2) Subject knowledge through recall of key definitions, formulae and derivations.
3) Analytical ability through the solution of unseen problems in the test and examination.
Thus, the summative assessment for this module consists of:
1) One two hour examination at the end of the semester, worth 80% of the overall module mark
2) One fifty minute in-semester test worth 20%
Formative assessment and feedback:
Students receive written feedback via the marked class test. The solutions to the in-semester tests are also reviewed in the lecture. Unassessed courseworks are also assigned to the students, and a sketch of solutions to these are provided. Verbal feedback is provided during lectures and office hours.
- The module aims to cover the range of data science and underpinning mathematics required to understand the key data
algorithms in operation today.
|001||Demonstrate understanding of the data assimilation and its role in improving forecasting.||K|
|002||Understand the concepts of networks and clustering, along with basic theory, and examples.||CKT|
|003||Understand how large data sets can be used to identify a model, and the theory of data driven modelling.||CK|
|004||Understand classic machine learning, and the evolution into deep learning and the search for patterns in data.||CK|
C - Cognitive/analytical
K - Subject knowledge
T - Transferable skills
P - Professional/Practical skills
Methods of Teaching / Learning
Teaching is by lectures, 3 hours per week for 11 weeks.
Lecture notes are provided. Learning takes place through lectures, exercises and class tests.
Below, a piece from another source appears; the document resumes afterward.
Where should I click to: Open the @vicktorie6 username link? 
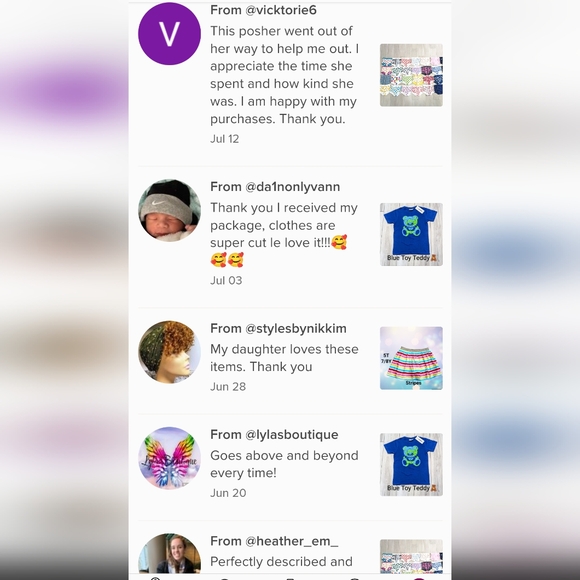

Blackboards and whiteboards are used for real-time presentation.
Supplementary notes provided via SurreyLearn. Periodic special lectures are devoted to discussion of example sheets.
Indicated Lecture Hours (which may also include seminars, tutorials, workshops and other contact time) are approximate and may include in-class tests where one or more of these are an assessment on the module. In-class tests are scheduled/organised separately to taught content and will be published on to student personal timetables, where they apply to taken modules, as soon as they are finalised by central administration. This will usually be after the initial publication of the teaching timetable for the relevant semester.
Upon accessing the reading list, please search for the module using the module code: MAT3051
Programmes this module appears in
|Mathematics MSc||2||Optional||A weighted aggregate mark of 40% is required to pass the module|
|Mathematics with Music BSc (Hons)||2||Optional||A weighted aggregate mark of 40% is required to pass the module|
|Mathematics MMath||2||Optional||A weighted aggregate mark of 40% is required to pass the module|
|Mathematics with Statistics BSc (Hons)||2||Optional||A weighted aggregate mark of 40% is required to pass the module|
|Mathematics BSc (Hons)||2||Optional||A weighted aggregate mark of 40% is required to pass the module|
|Financial Mathematics BSc (Hons)||2||Optional||A weighted aggregate mark of 40% is required to pass the module|
|Mathematics and Physics BSc (Hons)||2||Optional||A weighted aggregate mark of 40% is required to pass the module|
|Mathematics and Physics MPhys||2||Optional||A weighted aggregate mark of 40% is required to pass the module|
|Mathematics and Physics MMath||2||Optional||A weighted aggregate mark of 40% is required to pass the module|
Please note that the information detailed within this record is accurate at the time of publishing and may be subject to change. This record contains information for the most up to date version of the programme / module for the 2020/1 academic year.